:: Data to use

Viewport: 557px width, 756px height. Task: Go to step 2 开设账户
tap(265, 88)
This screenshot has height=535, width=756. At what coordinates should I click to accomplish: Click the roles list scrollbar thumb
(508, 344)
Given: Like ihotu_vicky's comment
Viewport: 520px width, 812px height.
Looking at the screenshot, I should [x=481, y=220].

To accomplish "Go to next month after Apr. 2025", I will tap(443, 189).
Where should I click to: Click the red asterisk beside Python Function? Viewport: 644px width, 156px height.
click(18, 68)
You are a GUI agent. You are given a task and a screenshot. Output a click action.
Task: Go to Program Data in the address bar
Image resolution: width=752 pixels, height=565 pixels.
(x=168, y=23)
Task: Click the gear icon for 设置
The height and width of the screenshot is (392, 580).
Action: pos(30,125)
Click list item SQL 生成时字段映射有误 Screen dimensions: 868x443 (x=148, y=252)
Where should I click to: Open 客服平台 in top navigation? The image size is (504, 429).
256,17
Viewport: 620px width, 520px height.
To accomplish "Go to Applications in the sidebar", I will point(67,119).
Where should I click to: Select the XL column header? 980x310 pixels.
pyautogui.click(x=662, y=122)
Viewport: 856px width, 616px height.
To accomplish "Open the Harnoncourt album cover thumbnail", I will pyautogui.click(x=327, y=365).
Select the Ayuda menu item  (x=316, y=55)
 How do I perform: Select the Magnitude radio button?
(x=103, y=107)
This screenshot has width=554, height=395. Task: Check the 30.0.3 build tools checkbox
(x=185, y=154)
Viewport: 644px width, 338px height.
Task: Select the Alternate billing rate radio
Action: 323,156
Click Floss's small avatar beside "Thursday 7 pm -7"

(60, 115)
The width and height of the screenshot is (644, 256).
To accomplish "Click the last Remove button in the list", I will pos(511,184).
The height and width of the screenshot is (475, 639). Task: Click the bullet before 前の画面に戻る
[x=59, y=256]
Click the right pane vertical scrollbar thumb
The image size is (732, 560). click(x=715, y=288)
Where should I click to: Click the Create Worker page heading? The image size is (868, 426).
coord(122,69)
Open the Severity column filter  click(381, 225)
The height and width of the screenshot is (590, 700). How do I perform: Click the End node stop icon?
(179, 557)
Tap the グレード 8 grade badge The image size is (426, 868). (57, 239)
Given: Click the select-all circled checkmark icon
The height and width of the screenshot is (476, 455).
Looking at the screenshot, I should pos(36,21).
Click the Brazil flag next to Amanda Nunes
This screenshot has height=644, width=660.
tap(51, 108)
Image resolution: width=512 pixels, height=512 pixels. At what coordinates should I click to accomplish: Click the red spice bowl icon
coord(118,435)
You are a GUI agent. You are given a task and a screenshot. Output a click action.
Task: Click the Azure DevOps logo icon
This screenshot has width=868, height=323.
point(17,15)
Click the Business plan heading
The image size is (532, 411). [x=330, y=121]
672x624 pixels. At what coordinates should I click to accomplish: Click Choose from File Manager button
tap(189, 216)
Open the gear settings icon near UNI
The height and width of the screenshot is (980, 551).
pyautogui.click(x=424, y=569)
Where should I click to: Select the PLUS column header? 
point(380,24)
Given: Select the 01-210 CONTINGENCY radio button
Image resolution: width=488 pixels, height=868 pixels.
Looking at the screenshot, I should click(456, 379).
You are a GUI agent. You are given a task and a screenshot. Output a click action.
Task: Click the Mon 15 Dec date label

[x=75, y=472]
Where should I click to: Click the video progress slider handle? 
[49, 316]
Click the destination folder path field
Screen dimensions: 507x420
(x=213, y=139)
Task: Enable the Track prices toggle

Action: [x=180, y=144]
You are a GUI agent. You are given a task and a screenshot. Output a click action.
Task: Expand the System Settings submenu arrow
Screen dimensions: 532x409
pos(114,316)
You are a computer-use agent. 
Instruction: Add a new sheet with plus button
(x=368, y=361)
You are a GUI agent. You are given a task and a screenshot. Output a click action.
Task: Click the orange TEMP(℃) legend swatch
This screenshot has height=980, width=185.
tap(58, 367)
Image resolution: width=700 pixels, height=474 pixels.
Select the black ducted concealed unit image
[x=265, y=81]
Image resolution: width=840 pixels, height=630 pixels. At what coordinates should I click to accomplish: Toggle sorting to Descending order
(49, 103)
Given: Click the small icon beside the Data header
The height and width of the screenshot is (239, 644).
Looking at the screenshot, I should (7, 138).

::::

* _Exercise description_
Gather each line of the listing that holds the string "next".

* _Result of this exercise_
To accomplish "Go to next month after Apr. 2025", I will tap(443, 189).
Click the Brazil flag next to Amanda Nunes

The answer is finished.